Sabow, an aviator, had been in the Corps 28 years and was the assistant chief of staff at El Toro at the time of his death.

For a dozen years, David Sabow said, Navy and Marine officials refused to re-examine the case, and state and federal officials also refused to get involved or push for a review, until finally Rep. Duncan Hunter, R-Calif., agreed to sponsor the unique piece of legislation within the Defense Authorization Act. Hunter is chairman of the House Armed Services Committee.

“It was essentially just information brought to his attention by some parties concerned about Col. Sabow. He thought it merited another look,” said Harold Stavenas, a spokesman for the House committee.

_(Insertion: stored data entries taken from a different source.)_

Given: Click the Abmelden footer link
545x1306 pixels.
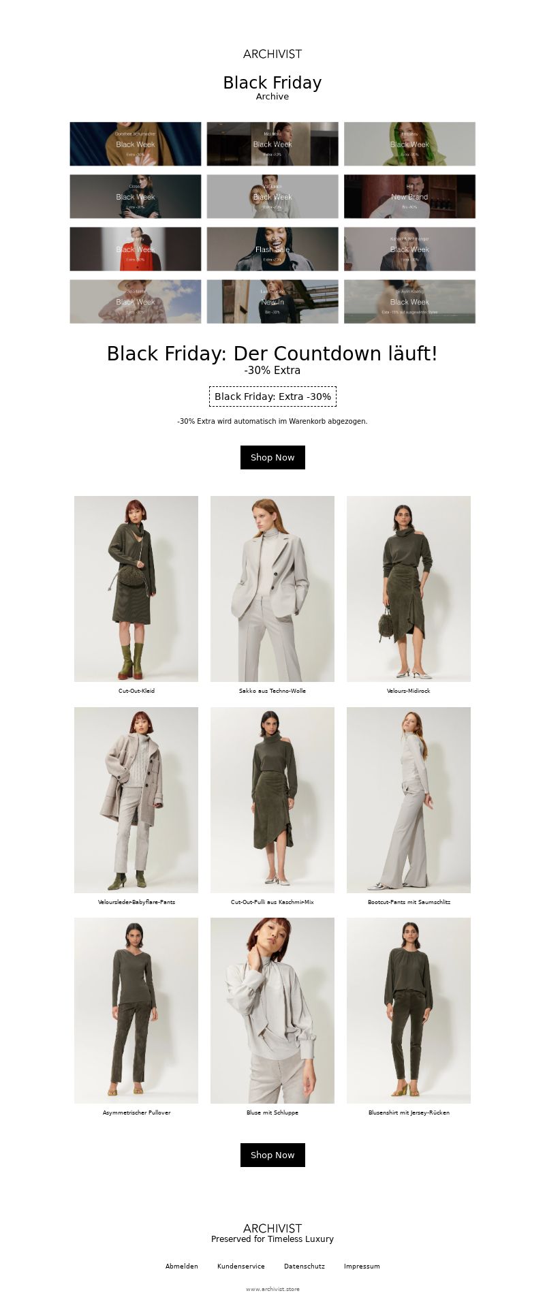Looking at the screenshot, I should click(182, 1266).
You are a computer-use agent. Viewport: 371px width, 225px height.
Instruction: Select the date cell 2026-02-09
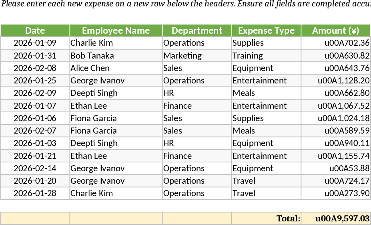tap(35, 93)
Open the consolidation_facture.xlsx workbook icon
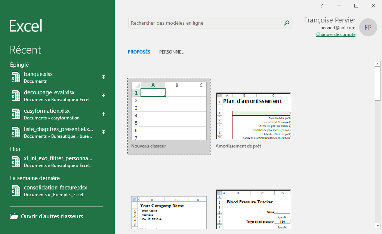The height and width of the screenshot is (234, 382). tap(16, 191)
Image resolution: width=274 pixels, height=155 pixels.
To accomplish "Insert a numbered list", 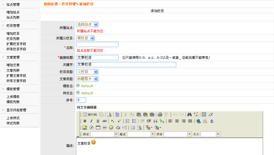I will pyautogui.click(x=128, y=121).

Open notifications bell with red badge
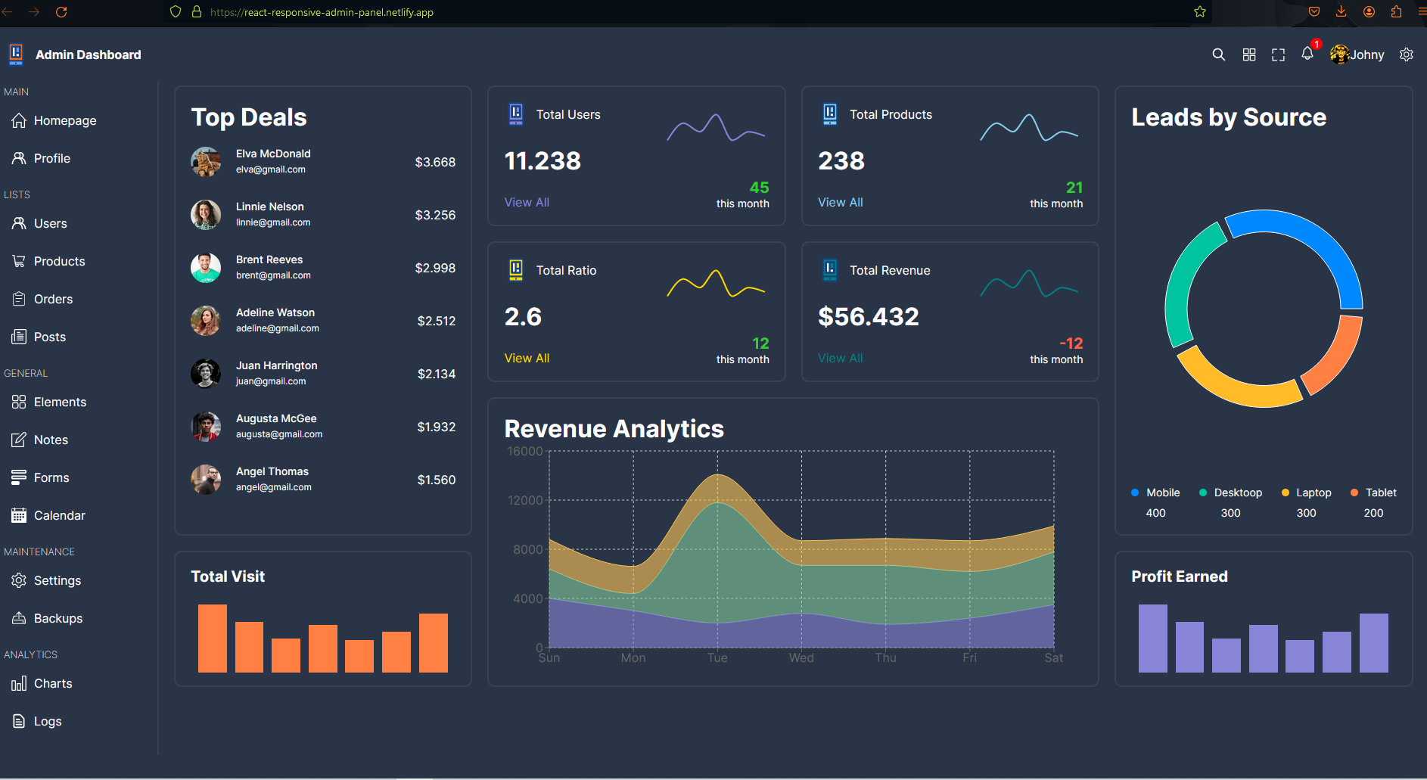tap(1307, 54)
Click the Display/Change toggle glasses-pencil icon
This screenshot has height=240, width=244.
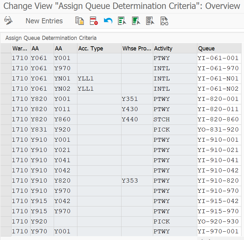point(8,21)
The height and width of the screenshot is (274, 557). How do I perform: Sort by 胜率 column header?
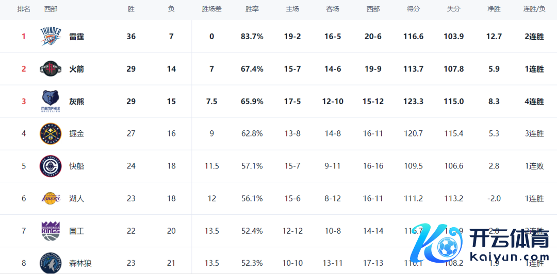[252, 9]
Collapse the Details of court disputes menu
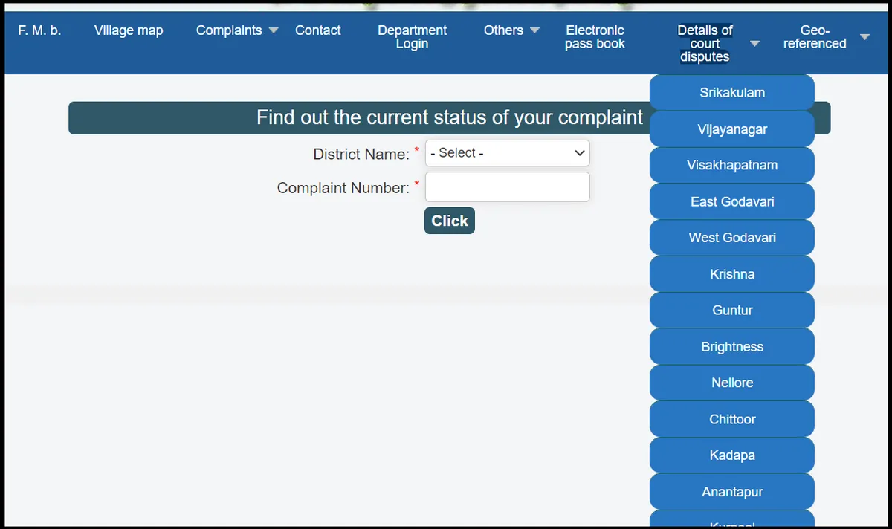The width and height of the screenshot is (892, 529). [705, 43]
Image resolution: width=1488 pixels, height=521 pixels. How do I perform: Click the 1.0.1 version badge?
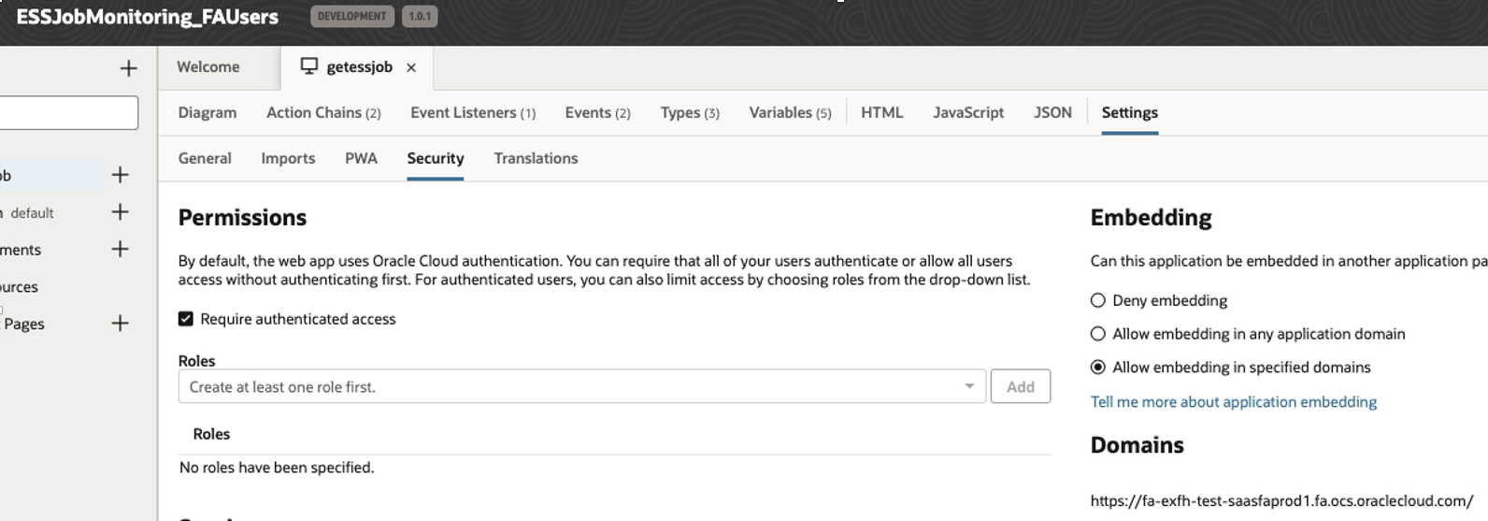tap(420, 16)
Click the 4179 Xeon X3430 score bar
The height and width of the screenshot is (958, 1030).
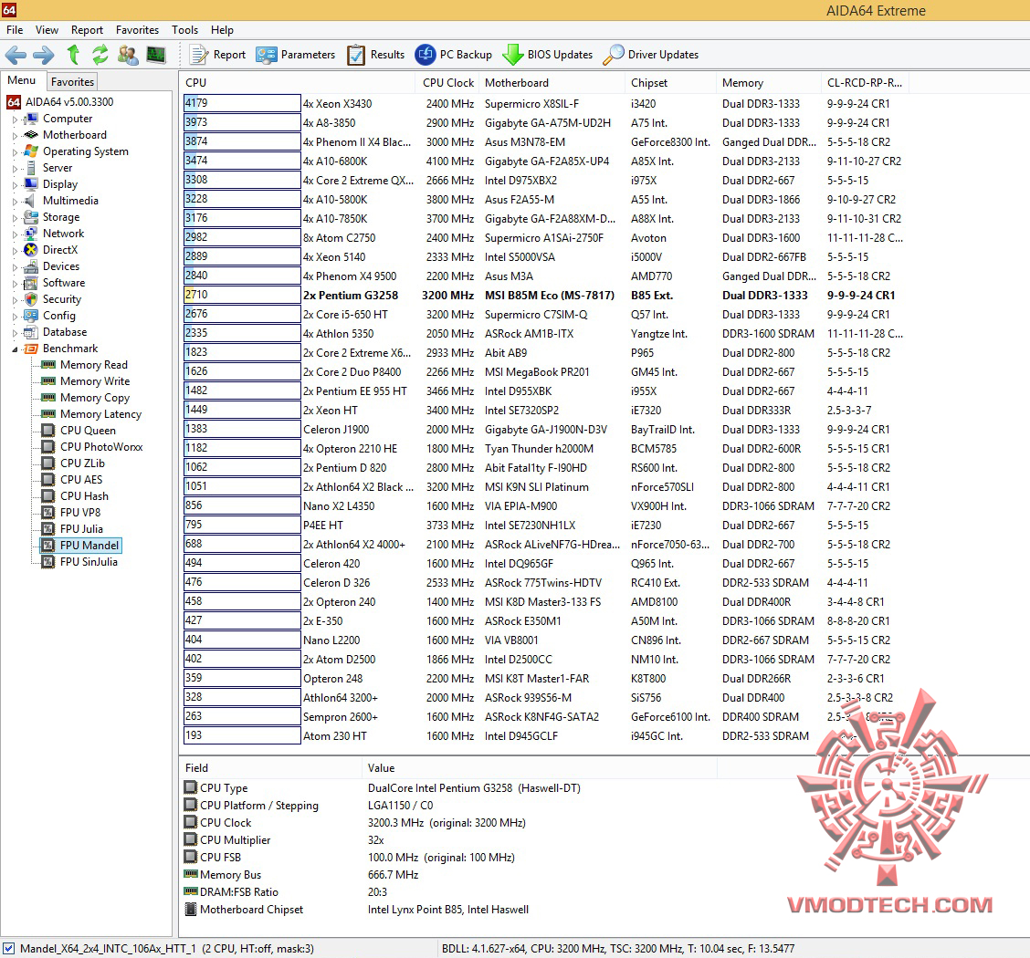click(x=242, y=103)
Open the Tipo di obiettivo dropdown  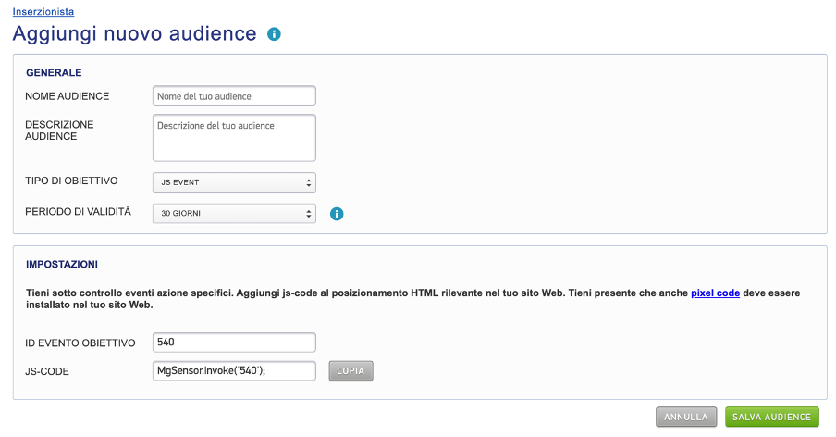pos(234,182)
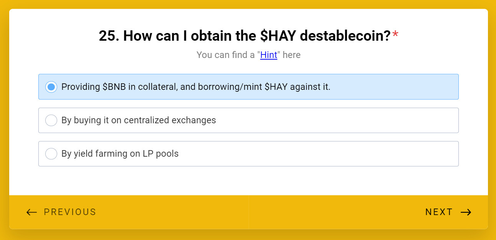
Task: Click blank white area below the answer options
Action: click(x=248, y=180)
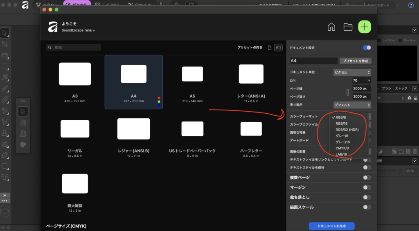Open the folder icon to browse files
The image size is (419, 231).
tap(348, 27)
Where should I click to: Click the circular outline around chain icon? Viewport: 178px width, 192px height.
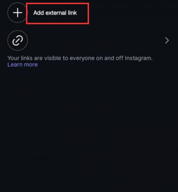[x=18, y=40]
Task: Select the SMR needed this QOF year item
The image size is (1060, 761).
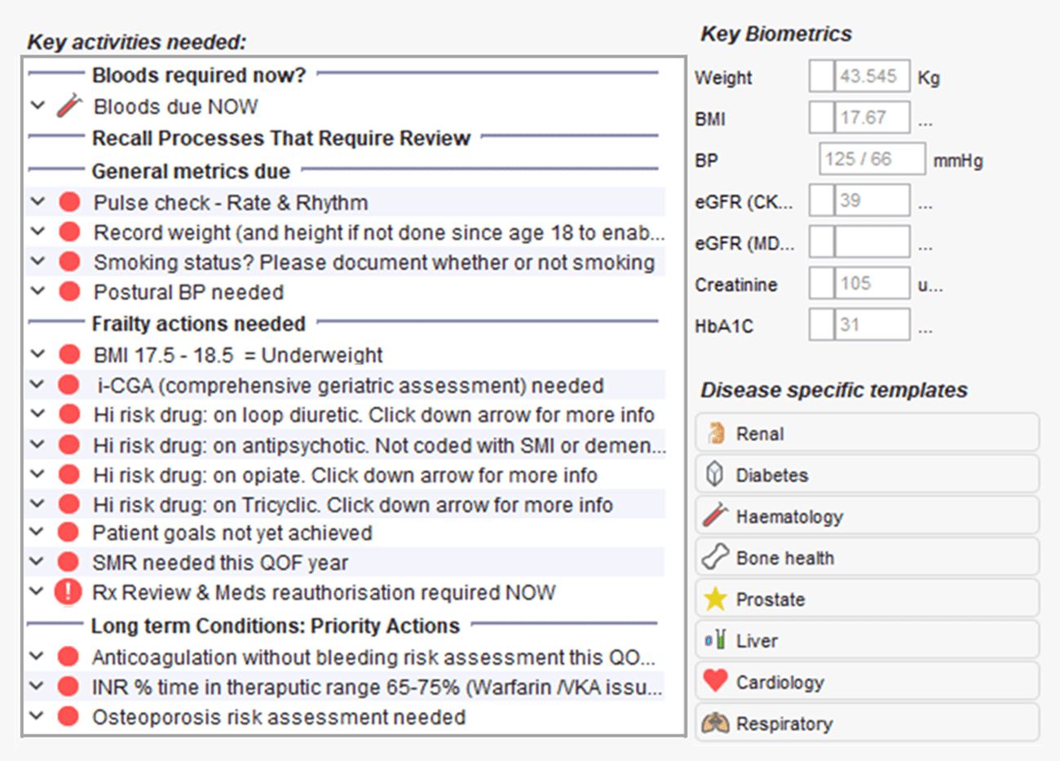Action: coord(220,563)

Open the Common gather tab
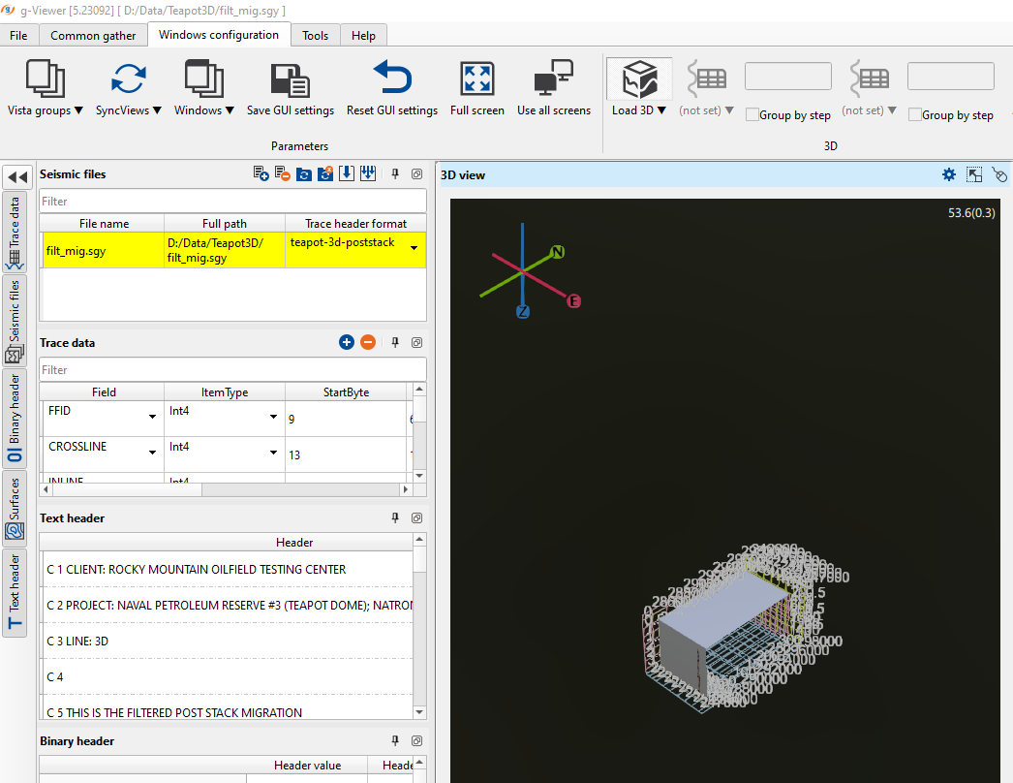(x=93, y=36)
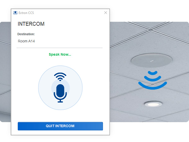Click the microphone stand base

[60, 102]
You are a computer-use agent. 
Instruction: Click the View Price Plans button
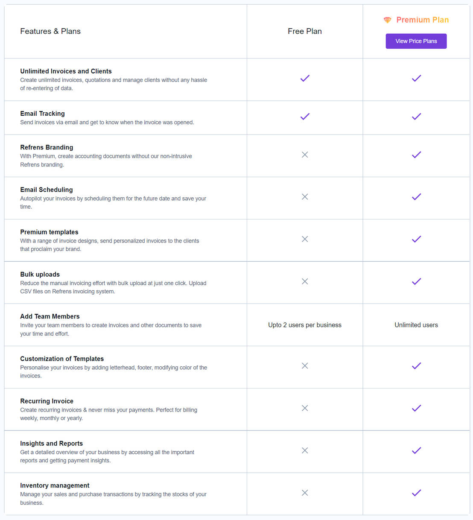(x=416, y=41)
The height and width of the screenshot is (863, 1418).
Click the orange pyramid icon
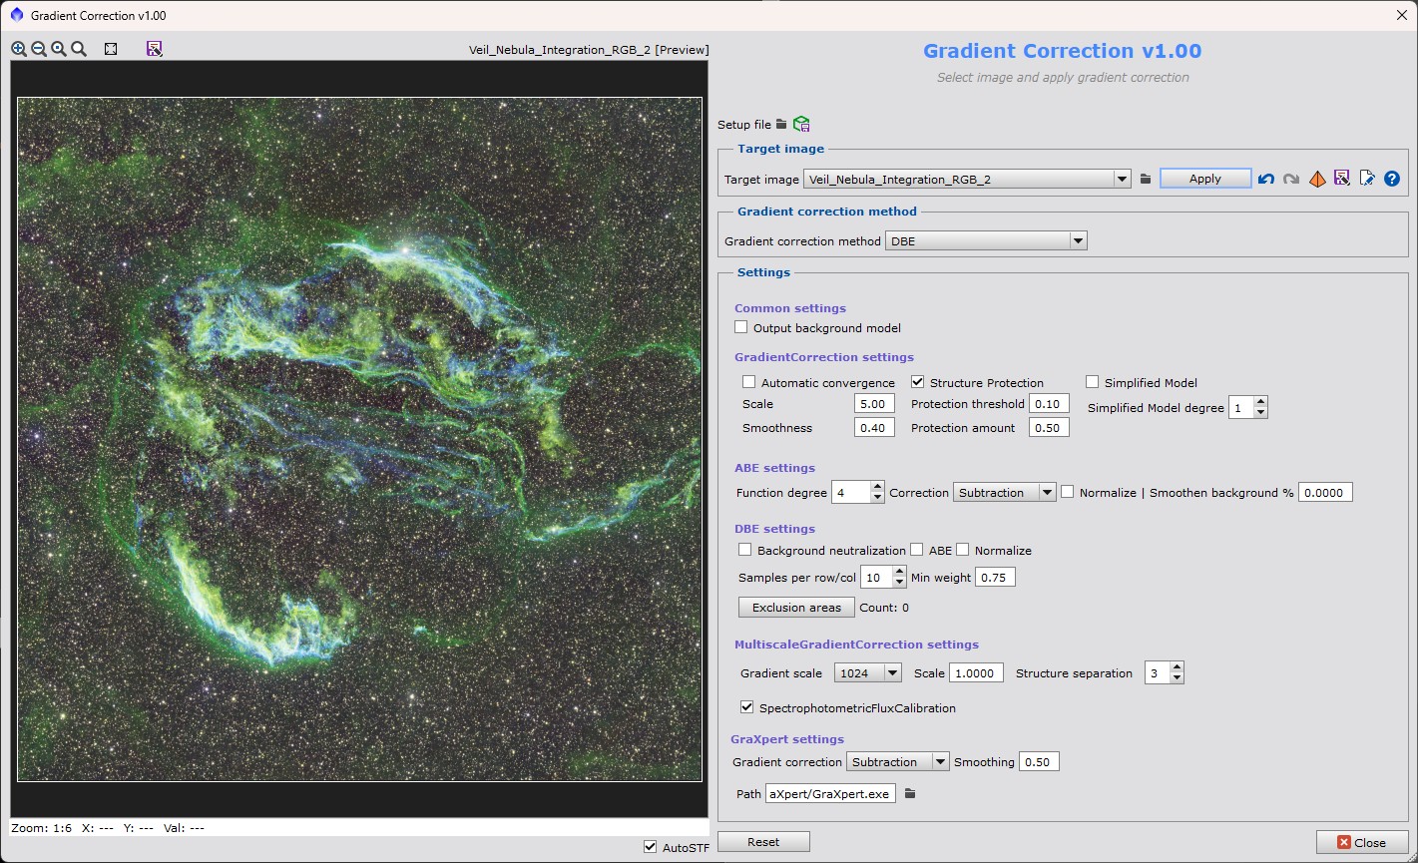pyautogui.click(x=1317, y=180)

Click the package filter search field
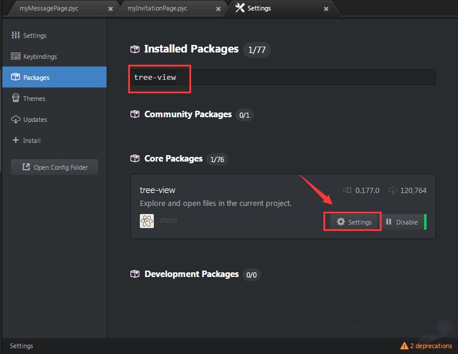[283, 78]
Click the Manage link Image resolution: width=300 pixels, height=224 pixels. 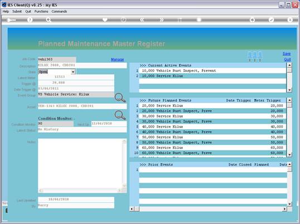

The investigation findings must include the conclusions of the outside experts and Rumsfeld’s own conclusions, and must be submitted to the House Armed Services Committee no later than six months after enactment of the authorization act.

Sabow has maintained for years that the official investigations were skewed to conclude suicide.

The colonel’s body was found on the patio of his El Toro home, a shotgun wound to the head. Naval Criminal Investigative Service investigators and the state coroner’s office concluded suicide, and maintained that the Marine had become distraught due to an investigation into how he and others at El Toro used military aircraft.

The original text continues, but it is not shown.